> [DESCRIPTION OF THE TASK] Look over the material for the string "computer". Copy every line where it turns up.

> [THE DATA]

++++++++++++++++++++

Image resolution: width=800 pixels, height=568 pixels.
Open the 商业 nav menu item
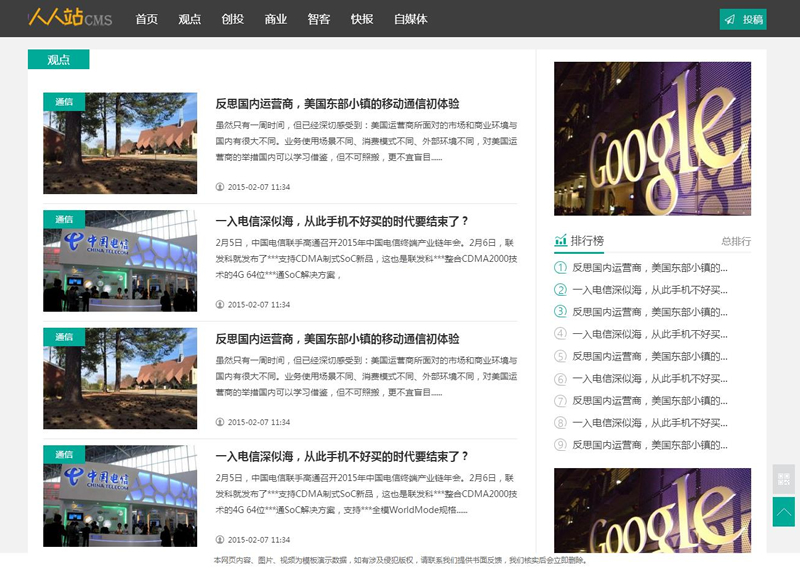(x=276, y=19)
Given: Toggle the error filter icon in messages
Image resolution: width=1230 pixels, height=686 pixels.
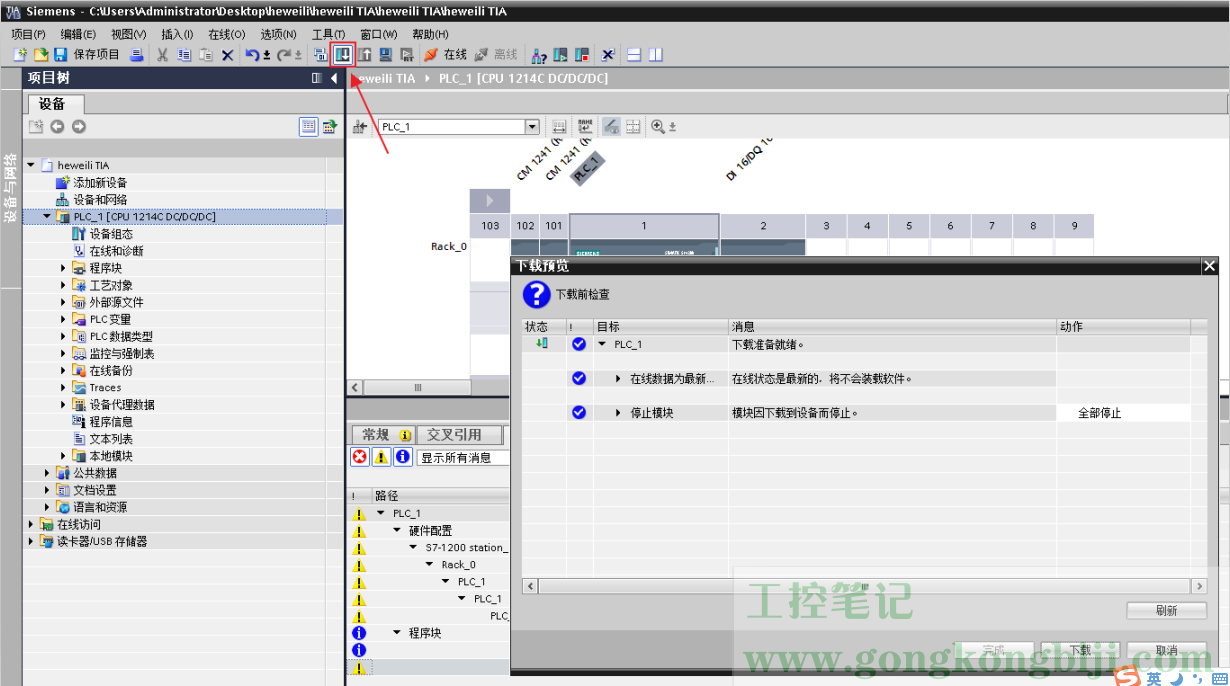Looking at the screenshot, I should click(360, 457).
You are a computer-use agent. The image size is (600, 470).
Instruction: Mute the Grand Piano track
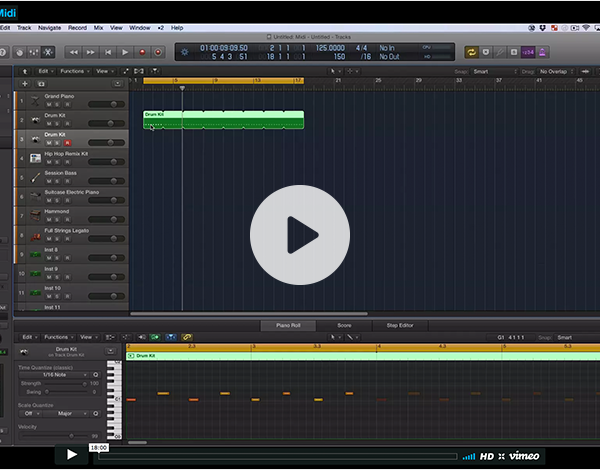coord(47,104)
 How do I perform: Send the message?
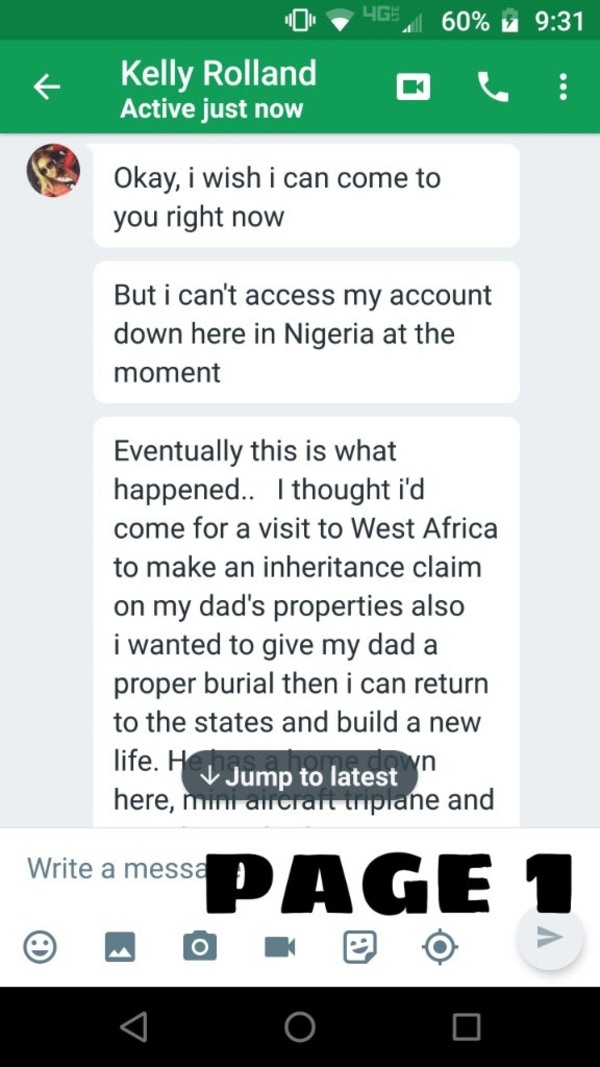(549, 938)
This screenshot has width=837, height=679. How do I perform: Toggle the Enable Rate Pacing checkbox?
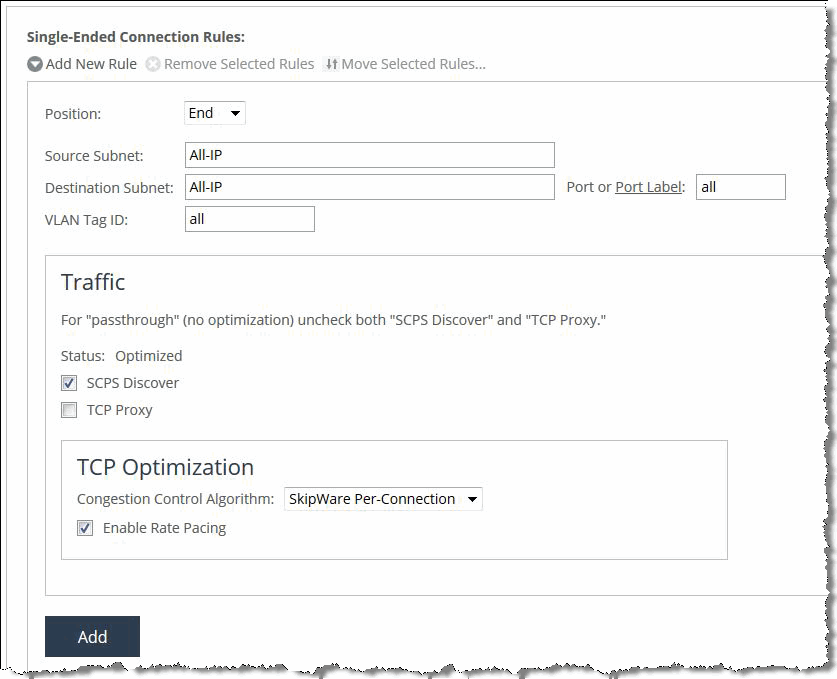tap(85, 528)
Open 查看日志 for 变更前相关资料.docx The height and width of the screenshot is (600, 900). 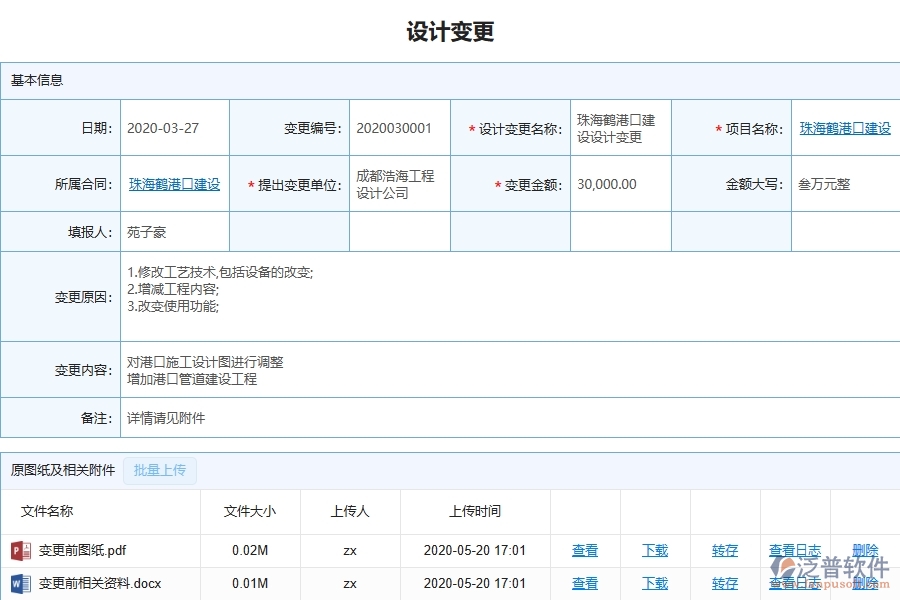pyautogui.click(x=793, y=584)
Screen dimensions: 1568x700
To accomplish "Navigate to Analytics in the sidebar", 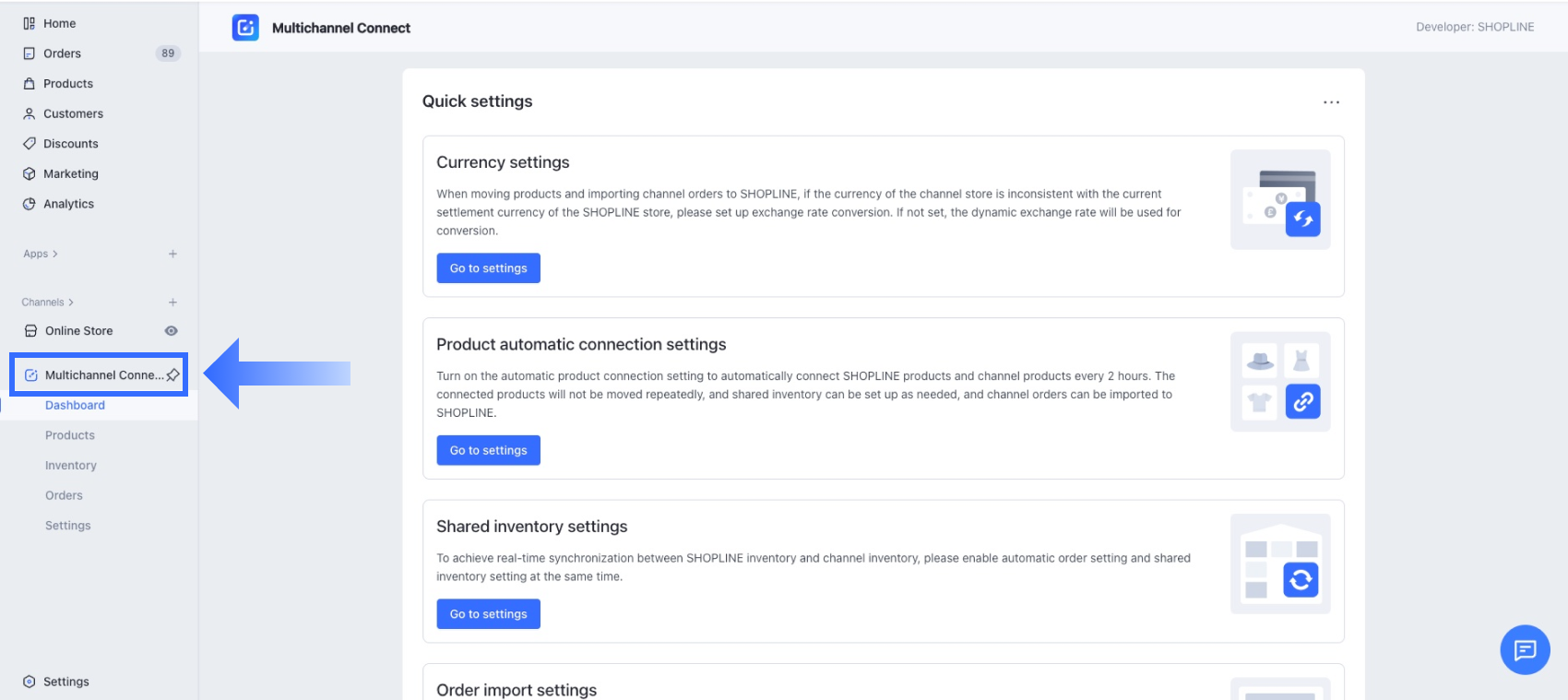I will point(68,204).
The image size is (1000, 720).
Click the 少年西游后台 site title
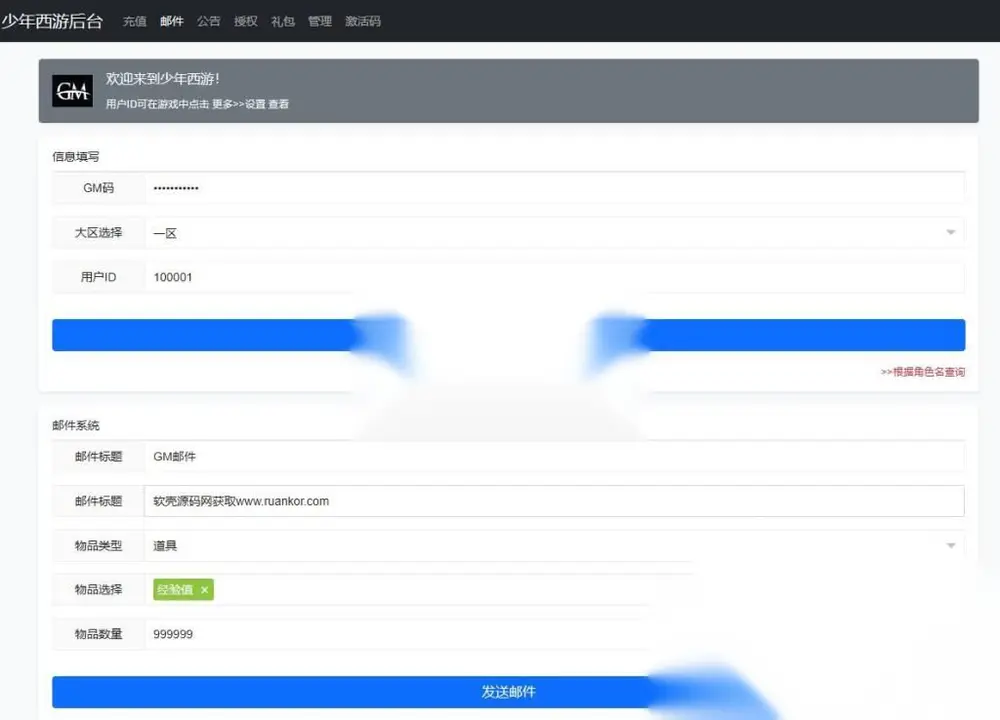(x=52, y=21)
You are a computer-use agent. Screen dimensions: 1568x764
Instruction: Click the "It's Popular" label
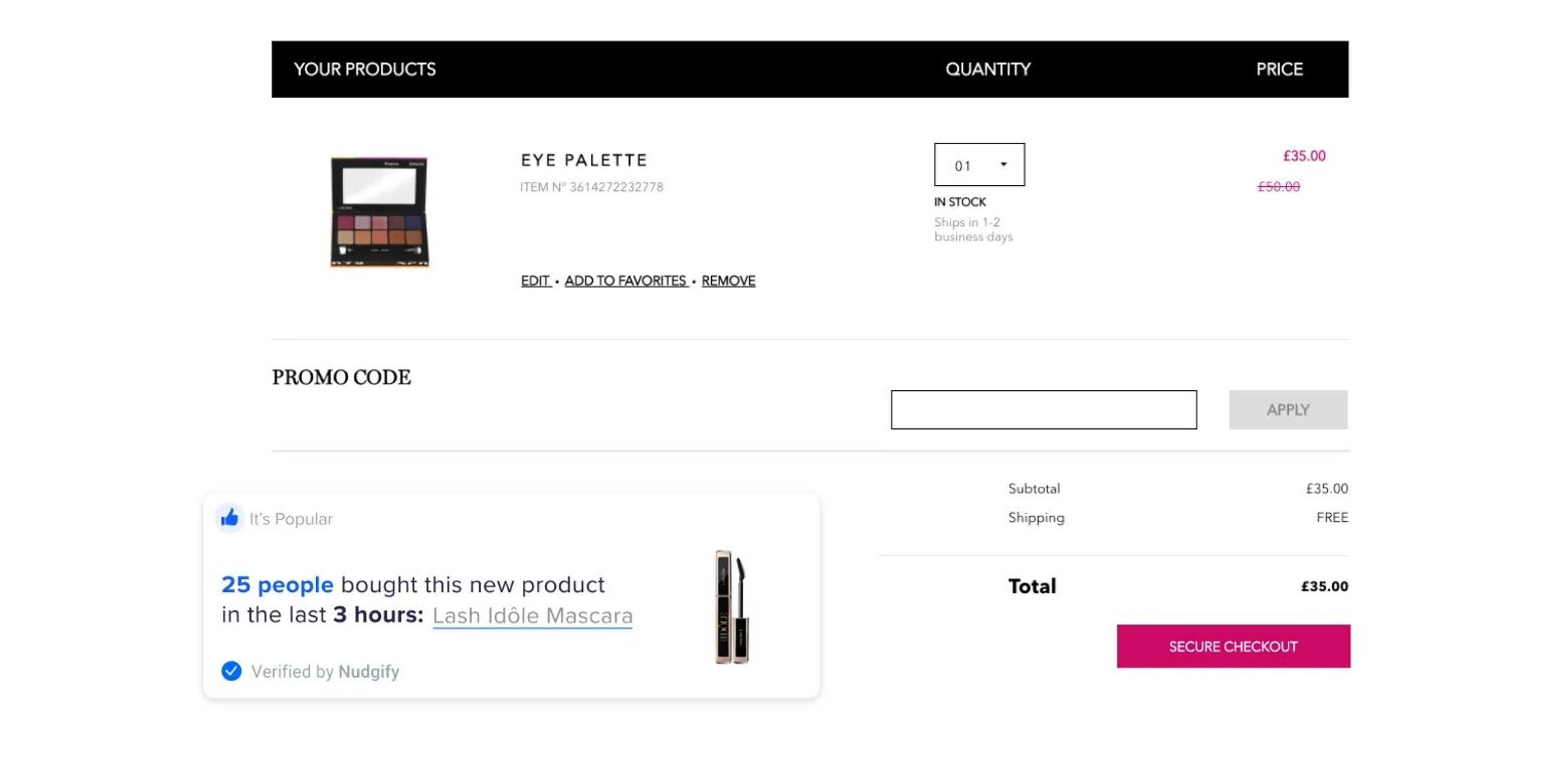tap(291, 519)
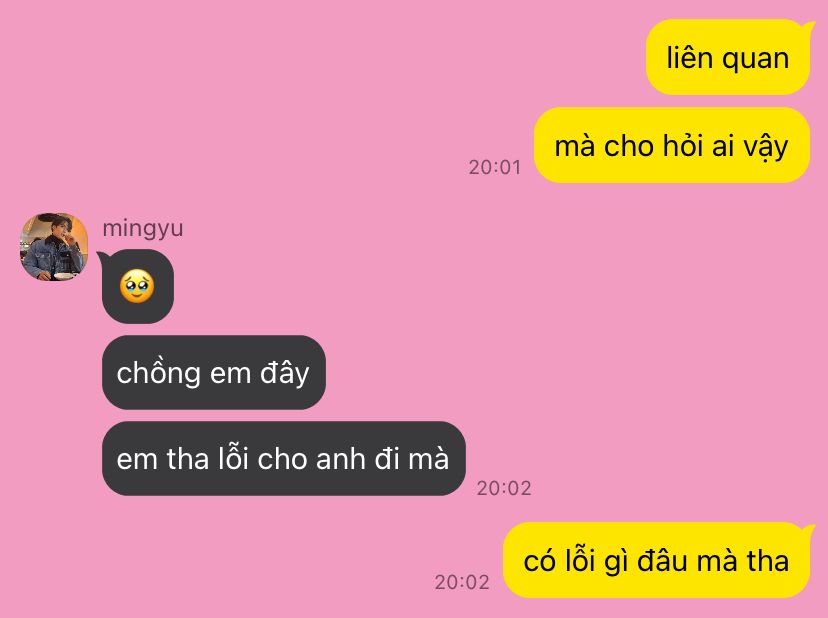This screenshot has height=618, width=828.
Task: Click the 20:02 timestamp beside mingyu's dark bubble
Action: coord(504,489)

++++++++++++++++++++

> [ANSWER TO THIS EXERCISE]
You are a computer-use agent. The image size is (600, 470).
You are a computer-use agent. Screen dimensions: 1568x764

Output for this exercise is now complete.